- What is needed:
Reproduce the rows below verbatim, starting at the line containing "How do I perform: Click" and ending at the line containing "(x=193, y=36)", with both of those lines included. Leave the pictures out of your copy.

- Input material:
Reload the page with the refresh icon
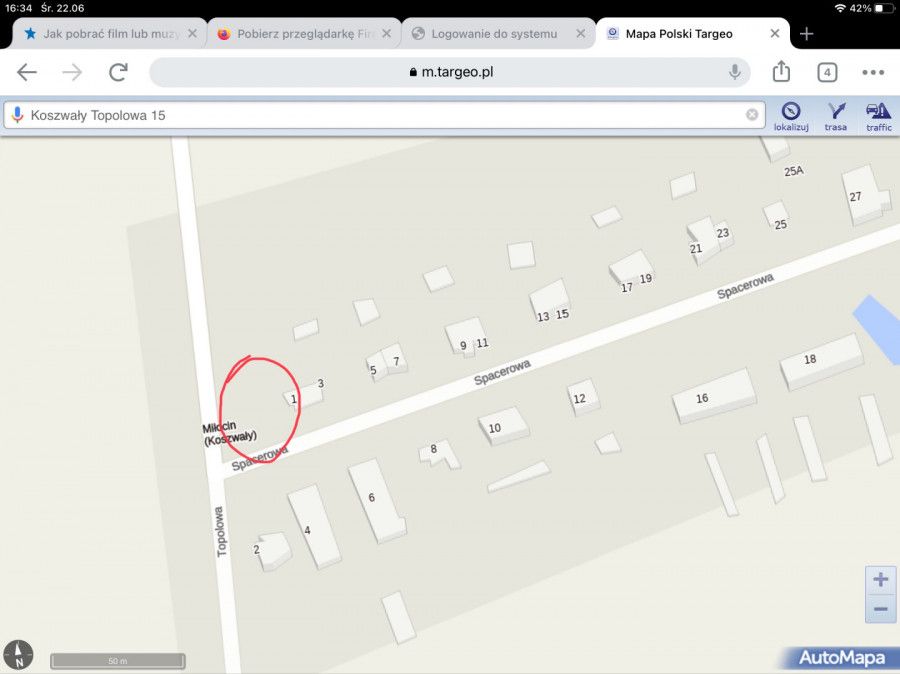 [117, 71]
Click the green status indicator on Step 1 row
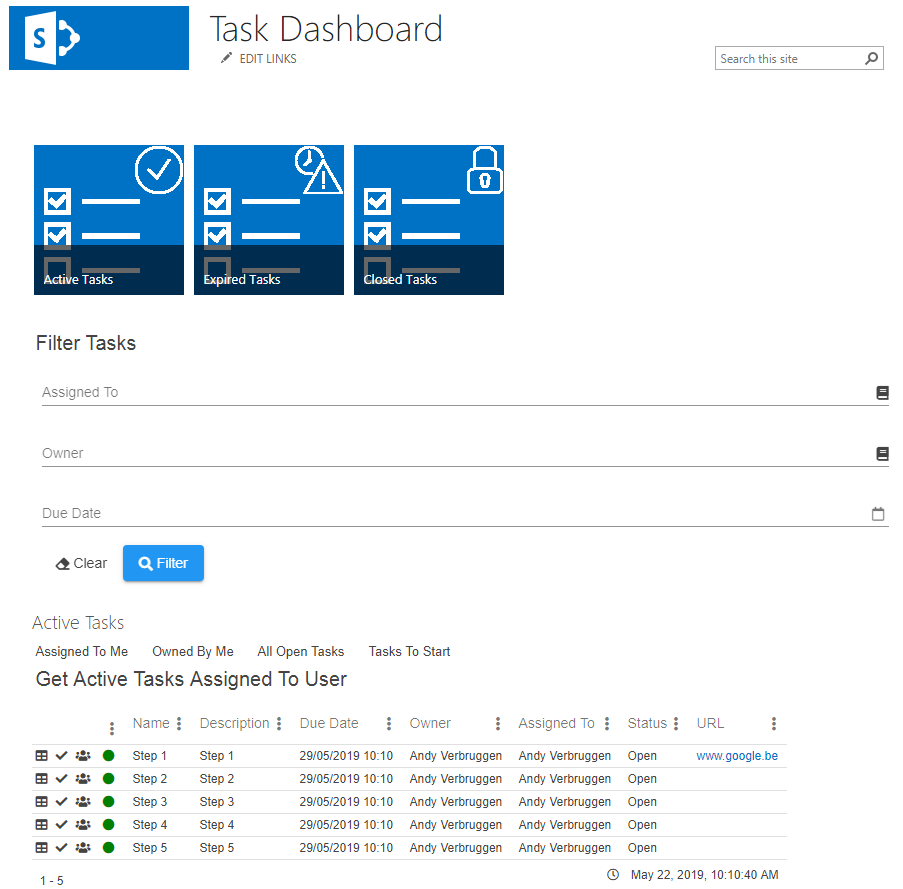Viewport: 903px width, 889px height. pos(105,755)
--
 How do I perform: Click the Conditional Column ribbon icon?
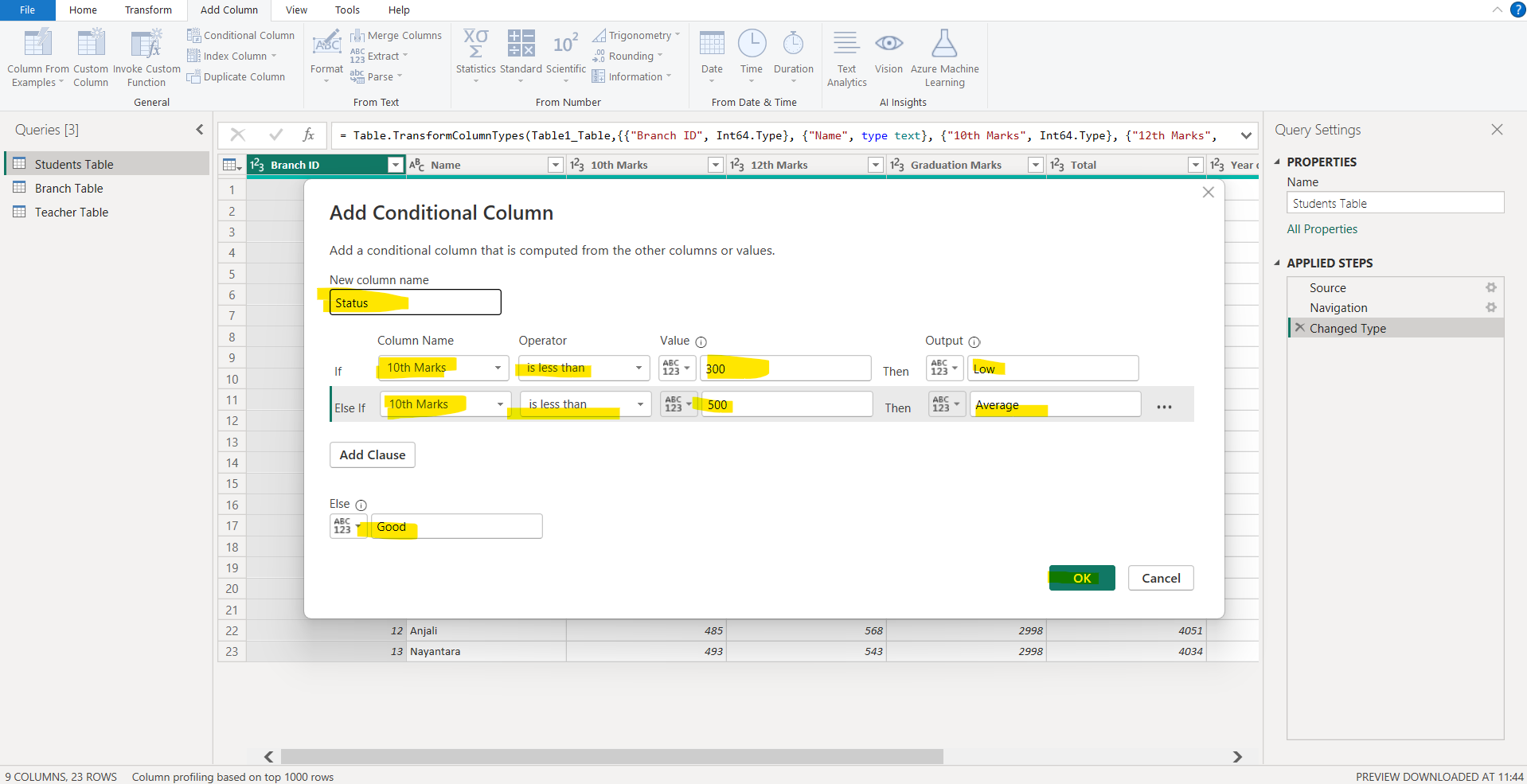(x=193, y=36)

- The answer:
 How do I perform: Click the Conditional Column ribbon icon?
(x=193, y=36)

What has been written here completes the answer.